Every line in the records below with the string "accomplish" needs to be copied out.

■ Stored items
<<<<

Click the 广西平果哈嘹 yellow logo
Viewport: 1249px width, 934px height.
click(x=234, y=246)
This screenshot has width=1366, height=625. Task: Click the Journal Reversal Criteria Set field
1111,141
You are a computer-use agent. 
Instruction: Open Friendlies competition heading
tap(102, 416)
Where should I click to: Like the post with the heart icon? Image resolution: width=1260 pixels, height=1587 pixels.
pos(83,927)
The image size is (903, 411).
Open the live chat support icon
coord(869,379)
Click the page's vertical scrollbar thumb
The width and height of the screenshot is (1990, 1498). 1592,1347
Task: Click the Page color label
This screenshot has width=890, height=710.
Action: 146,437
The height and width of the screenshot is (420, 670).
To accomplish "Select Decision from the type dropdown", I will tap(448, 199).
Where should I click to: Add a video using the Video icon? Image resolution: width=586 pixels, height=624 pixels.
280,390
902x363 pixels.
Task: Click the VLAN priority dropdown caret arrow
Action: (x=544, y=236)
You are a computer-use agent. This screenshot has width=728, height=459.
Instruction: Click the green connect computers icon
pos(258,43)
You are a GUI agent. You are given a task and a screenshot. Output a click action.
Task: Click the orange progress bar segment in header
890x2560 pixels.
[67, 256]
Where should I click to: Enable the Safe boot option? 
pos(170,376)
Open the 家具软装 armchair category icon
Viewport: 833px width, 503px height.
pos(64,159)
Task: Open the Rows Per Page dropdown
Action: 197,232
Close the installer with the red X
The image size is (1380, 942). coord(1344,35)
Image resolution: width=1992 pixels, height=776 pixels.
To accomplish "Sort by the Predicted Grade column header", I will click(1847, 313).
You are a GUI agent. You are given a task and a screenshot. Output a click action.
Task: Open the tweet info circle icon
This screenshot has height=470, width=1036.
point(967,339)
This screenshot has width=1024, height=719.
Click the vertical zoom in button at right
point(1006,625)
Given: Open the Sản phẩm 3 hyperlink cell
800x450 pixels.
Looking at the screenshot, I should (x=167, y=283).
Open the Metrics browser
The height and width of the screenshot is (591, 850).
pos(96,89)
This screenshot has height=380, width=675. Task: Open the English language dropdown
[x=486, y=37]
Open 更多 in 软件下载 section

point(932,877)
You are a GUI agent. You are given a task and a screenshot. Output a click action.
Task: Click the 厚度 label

>>>>

■ Solved problem
To accomplish "Select Decision from the type dropdown", I will tap(448, 199).
To accomplish "Sort by the Predicted Grade column header", I will click(1847, 313).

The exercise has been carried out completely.